**Exercise goal**
Every line of the entries below that carries the string "image" should be copied.

Stored items:

+ + + + + + +

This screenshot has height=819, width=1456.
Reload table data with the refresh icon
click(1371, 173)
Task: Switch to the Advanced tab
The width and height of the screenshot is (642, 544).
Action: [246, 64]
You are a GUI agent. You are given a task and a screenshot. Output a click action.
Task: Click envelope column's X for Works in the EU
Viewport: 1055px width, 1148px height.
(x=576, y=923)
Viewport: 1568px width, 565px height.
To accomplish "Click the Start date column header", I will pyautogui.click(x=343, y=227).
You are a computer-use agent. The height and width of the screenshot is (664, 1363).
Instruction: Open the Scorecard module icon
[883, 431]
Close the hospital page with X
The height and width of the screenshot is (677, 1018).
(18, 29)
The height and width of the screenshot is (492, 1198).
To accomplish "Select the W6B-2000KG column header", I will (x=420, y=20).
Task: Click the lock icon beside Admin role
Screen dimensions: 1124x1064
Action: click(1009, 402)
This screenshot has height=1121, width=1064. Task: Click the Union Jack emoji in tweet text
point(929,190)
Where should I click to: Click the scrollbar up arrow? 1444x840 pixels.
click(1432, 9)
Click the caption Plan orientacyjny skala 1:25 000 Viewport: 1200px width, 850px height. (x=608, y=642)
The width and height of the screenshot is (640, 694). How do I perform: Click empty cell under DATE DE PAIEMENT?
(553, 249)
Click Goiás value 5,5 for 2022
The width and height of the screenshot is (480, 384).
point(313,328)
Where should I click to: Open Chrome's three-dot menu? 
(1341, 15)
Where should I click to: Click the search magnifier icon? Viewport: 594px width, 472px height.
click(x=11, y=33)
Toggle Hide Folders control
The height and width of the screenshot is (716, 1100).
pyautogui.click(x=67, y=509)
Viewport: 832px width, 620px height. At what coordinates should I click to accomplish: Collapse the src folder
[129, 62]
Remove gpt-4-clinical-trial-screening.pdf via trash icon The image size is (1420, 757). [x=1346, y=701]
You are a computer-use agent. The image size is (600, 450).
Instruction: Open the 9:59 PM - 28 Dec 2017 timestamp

+ + + + + + +

**Exercise response**
Remove gpt-4-clinical-trial-screening.pdf via trash icon The image size is (1420, 757). [x=1346, y=701]
You are a computer-use agent. The image size is (600, 450).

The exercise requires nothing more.